### 依頼
以下の、札幌の菓子工房を紹介する記事を、最後の段落に続けて書き進めてください。
═════ 本文
札幌市の住宅街に小さな店を構える「自然素材の菓子工房 ましゅれ」(札幌市白石区)は、楽天市場の洋菓子部門で常に1位を獲得する人気店。競争の激しい楽天部門で1位をとる為には、店長による徹底したこだわりがあった。
「創業は2008年、食品偽装事件などで、食材が注目をあびている今だったら、自然食品、特別栽培、無農薬等、こだわり抜いた店舗を出店しても何とかなるのではないだろうか。独立についてずっと抱いていた想いがあったので半ば賭けでしたが、思い切って出店しました」店長の加藤美香代さん(35)はこう切り出した。
「私自身もアトピーを持っており、幼少期から自然食品に接してきました。ですから、普段食べる食べ物に、安心できる素材を使うのは当たり前でした。でも、20代の頃は、食材をいつも選んできた親に対する反抗もあって、みんなと同じようなものを食べてみたこともあるんです。でも、体にはやっぱり合いませんでした。やっぱり自分自身が、安心して美味しく食べられるものを提供する事が一番である事を強く感じたのです」と話す。
══════════
═════ 項目
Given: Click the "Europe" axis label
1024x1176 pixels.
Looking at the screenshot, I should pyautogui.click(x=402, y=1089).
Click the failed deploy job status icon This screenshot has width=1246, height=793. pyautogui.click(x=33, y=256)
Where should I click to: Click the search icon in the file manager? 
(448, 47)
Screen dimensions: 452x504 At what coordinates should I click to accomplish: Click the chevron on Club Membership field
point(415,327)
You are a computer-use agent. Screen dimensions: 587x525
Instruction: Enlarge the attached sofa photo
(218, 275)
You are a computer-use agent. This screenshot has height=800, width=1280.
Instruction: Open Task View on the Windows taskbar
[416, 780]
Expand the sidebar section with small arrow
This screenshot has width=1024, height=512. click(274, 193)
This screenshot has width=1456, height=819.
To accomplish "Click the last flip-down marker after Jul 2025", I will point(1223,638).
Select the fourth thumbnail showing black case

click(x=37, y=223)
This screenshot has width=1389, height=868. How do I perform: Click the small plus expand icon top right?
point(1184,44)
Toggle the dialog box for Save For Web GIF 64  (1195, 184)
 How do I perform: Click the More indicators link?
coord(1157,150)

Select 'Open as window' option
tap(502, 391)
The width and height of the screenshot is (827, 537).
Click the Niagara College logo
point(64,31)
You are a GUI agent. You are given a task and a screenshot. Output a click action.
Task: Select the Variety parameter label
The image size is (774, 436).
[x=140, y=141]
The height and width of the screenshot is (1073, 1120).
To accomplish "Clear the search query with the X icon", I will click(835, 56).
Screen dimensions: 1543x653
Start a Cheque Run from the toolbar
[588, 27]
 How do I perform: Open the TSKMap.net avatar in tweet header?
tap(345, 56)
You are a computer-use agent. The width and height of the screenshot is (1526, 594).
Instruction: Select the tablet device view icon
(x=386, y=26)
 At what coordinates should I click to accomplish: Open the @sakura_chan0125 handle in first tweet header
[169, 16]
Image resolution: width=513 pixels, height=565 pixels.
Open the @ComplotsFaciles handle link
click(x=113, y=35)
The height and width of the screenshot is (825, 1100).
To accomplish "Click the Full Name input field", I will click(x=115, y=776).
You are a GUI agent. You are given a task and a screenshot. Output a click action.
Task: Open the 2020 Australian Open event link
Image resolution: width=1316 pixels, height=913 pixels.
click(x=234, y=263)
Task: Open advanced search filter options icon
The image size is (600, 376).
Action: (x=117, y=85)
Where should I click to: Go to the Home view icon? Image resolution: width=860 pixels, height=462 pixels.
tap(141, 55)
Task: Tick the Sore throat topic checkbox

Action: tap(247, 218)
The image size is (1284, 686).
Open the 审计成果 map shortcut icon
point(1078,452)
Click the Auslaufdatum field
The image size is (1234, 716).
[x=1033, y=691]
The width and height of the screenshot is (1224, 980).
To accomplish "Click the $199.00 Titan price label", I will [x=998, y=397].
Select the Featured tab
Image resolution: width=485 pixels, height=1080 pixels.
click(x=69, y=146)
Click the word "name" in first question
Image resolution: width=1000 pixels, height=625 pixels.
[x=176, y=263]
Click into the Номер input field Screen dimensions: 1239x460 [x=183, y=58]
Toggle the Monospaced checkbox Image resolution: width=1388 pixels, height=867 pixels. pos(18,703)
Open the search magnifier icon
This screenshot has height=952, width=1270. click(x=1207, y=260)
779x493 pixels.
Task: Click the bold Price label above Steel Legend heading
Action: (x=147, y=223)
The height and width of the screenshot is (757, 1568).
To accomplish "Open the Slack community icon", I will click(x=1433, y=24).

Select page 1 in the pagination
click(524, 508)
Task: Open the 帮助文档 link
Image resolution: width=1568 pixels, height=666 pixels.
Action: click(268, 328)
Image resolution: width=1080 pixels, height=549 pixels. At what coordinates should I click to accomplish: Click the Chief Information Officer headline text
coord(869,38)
══════════
### 出力
無添加を謳い、調理法にこだわっていると大きく掲げている店でも、扱う素材の生産方法や、生産者までこだわり抜いて使用している菓子店は少ない。在庫リスクを抱える中で利益を出すためには可能な限り原材料費を抑えなくてはいけないし、商品の見栄えをよくしたいという店側の都合もある。
一方、例えば、ましゅれの作るケーキのスポンジは、やや茶色くくすんだ色をしている。餌にこだわり抜かれその結果として黄色が抑えられた卵と、ミネラル豊富な三温糖。これも見栄えよりもコストよりも、自分が食べたい安全な素材でつくったお菓子を提供したいという想いからだ。
当初、加藤さんはインターネットで小さく通販を始めた。食に対する意識が高まったとはいえ、本当に市場に受け入れられるかどうか不安だったからだ。最初の商品も発送しやすいようにとロールケーキから扱いだした。
試行錯誤の中で、あるコンサルタントとの出会いがきっかけで、サイト作りから発送まで改めて見直し、今では、商品アイテムも増え日本全国沖縄までも発送するまで成長した。こだわりを守る為に、開発を断念した商品もある。
「せっかく良いものを提供している生産者さんが持続するためにも私たちが頑張らないといけないのです。」加藤さんは語る。生産者、ケーキを買った人、運ぶ人、食べた人、家族、お菓子作りに関わるすべての人を大切に感じている様子が伺えた。シンプルなこだわりと愛情が、ランキング1位となる理由なのだ。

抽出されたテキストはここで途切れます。